A CONVICTED sex offender is back behind bars after breaching a court order the day he was released from prison.

John Farrow had been held on remand until he was given a suspended prison sentence in August at Durham Crown Court.

The Horden-grandfather had made contact with paedophile hunters posing as a 14-year-old girl on June 7, of this year and shared a number of sexually explicit messages with the decoy.

He pleaded guilty attempting to incite a child into sexual activity and engaging in sexual communication with a child.

Judge Ray Singh handed Farrow a 16-month prison sentence suspended for two years.

He was also made subject to a sexual harm prevention order (SHPO) banning him from unsupervised contact with anyone under 16 and a notification requirement to register his address with police.
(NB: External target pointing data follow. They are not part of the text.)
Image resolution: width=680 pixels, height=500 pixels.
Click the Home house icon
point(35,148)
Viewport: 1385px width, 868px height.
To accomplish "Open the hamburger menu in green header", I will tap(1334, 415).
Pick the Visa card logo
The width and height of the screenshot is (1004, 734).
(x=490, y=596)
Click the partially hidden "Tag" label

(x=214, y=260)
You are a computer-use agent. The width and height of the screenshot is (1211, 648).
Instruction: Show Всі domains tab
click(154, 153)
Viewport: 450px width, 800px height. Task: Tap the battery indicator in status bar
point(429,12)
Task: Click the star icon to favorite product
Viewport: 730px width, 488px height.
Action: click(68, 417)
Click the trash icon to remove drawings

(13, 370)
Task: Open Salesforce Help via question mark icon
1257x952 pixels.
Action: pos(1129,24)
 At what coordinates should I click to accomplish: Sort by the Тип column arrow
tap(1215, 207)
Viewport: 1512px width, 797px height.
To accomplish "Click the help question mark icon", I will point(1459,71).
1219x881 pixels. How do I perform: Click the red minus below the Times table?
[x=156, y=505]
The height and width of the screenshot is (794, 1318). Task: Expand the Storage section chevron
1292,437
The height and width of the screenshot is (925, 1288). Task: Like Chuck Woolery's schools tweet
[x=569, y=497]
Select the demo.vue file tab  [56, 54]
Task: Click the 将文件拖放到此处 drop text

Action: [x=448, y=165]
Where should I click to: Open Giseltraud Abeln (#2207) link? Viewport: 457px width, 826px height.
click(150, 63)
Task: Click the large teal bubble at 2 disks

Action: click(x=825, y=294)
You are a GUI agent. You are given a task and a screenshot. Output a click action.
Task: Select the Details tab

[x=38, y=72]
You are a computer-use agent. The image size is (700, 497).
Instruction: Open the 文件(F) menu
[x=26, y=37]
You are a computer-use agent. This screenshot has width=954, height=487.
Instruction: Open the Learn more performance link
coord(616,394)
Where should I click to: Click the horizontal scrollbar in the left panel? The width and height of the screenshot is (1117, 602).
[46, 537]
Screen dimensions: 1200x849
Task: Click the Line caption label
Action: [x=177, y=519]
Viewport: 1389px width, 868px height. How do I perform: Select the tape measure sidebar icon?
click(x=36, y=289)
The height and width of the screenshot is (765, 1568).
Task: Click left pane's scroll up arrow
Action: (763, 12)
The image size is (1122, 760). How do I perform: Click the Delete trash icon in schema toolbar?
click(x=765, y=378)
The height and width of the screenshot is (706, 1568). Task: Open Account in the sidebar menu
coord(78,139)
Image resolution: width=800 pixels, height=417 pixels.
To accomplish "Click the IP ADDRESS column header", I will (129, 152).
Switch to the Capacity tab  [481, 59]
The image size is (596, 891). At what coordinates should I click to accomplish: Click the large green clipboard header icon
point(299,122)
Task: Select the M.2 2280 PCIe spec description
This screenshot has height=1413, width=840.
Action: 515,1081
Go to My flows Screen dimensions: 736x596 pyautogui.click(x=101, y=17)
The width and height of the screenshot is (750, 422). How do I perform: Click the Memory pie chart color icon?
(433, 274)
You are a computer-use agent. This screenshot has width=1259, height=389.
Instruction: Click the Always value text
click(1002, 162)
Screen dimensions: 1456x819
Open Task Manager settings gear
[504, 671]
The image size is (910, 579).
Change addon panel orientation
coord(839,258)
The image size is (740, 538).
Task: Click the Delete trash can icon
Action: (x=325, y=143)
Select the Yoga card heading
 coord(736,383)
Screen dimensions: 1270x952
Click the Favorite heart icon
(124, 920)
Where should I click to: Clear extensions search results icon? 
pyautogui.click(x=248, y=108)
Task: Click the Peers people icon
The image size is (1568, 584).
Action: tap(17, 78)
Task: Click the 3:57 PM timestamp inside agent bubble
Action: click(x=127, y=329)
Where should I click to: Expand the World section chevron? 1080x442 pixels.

The Northern Echo: John FarrowJohn Farrow

However, Teesside Crown Court heard how immediately after his release the 61-year-old stayed at the house of the daughter of his former partner despite her teenager daughter being at home.

Andrew Finley, prosecuting, said: "When police visited the address he said he had nowhere else to stay as he just been released from prison, her 14-year-old daughter was at the house.

"The defendant was obviously there and he shouldn't have been and he was drunk at the time."

Mr Finley said Farrow then moved into a hotel but staff became suspicious of him and called police. It was at that point that they discovered he had bought a mobile phone and when the searched it they discovered his internet history had been deleted.

Farrow, of no fixed abode but formerly of Conyers Crescent, Horden, pleaded guilty to two breaches of his SHPO and a breach of his suspended sentence.

Jane Waugh, in mitigation, said he hadn't 'fully absorbed' the details of his order before his release from prison at 4.45pm in August 12 and struggled to read and write.

The judge, recorder Jonathan Sandiford jailed Farrow for two years for breaching both of the court orders.

He said: "You went to a house to stay where a 14-year-old child was living without telling the mother of that child or social services, who would have taken steps to prevent you staying there."